Step 5. Test everything. I tested my site on DreamHost, which was still unresponsive, and on MediaTemple using the temporary gridserver.com subdomain they provided. Everything was working, in fact, the MediaTemple server was flying. I expected that, as the only traffic it was seeing was my own.

It was time to change the DNS settings so people visiting my real URL would see the new site.

Step 6. Change the DNS settings. MediaTemple provided me with nameservers that should be used in my domain’s settings, to replace DreamHost’s nameservers. I logged into my GoDaddy account center and made the changes.

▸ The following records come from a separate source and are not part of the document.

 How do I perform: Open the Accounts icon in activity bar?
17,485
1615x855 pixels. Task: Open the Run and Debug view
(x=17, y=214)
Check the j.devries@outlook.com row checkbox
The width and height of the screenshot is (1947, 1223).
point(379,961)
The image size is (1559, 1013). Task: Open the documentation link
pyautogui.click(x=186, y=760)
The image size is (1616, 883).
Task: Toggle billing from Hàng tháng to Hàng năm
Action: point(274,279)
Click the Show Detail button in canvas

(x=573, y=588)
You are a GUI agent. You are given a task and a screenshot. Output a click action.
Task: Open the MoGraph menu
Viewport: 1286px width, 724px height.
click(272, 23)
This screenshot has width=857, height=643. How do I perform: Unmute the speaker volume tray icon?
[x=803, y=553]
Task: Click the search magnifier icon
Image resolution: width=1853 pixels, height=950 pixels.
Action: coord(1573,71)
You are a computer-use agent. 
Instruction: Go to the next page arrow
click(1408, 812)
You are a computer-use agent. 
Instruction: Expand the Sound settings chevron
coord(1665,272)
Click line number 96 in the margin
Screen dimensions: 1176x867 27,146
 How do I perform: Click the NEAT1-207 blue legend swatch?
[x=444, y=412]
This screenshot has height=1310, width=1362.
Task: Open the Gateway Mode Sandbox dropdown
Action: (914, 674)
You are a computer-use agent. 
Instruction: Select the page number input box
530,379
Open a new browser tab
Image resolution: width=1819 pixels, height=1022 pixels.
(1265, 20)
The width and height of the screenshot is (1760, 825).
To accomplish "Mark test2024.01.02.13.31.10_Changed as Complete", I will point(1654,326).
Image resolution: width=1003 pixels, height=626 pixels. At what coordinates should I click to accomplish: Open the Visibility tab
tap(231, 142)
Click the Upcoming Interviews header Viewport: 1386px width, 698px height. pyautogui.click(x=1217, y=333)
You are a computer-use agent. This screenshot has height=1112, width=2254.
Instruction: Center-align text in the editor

I added the following line at the top of my .htaccess file on DreamHost to start ensuring that no one was visiting the DreamHost site any longer:

RewriteRule ^(.*)$ http://subdomain.gridserver.com/$1 [R,L]

While the DNS settings took 24 hours to fully propagate, those finding their way to DreamHost would find themselves visiting MediaTemple via the subdomain provided. Eventually, they would receive new resolution instructions for my domain name, and the transition would be seamless.

That’s the end. That’s all it took to move my large WordPress blog from DreamHost to MediaTemple. I can’t quite understand why MediaTemple’s hardware can handle Consumerism Commentary, but DreamHost’s virtual private server cannot. While MediaTemple doesn’t let me run useful Unix tools like top and uptime, their control center does give me a perfect breakdown of exactly which scripts/URLs are causing heavy loads.

I determined that a missing JPG was causing a huge strain on the server. This is likely the issue that crippled DreamHost, but it did not visibly affect the MediaTemple server. DreamHost could not even tell me that this was the issue causing the server strain; if they had, I would likely just have fixed the image and things mighty have returned to normal. MediaTemple’s tools let me see that this missing image was for some reason eating up much more CPU than would be normal.

The solution: I restored the missing image.

Regardless, I’m happy with Consumerism Commentary’s performance at MediaTemple, but I do have some issues connecting from my office. My employer has a poor connection to the internet backbone, and connecting to sites that are not hosted by major media hosts like Akamai that cache static pages at hubs all around the world has always been a problem.

I will still move to fully dedicated hosting for all my sites in the future, but this move has delayed that need for some time.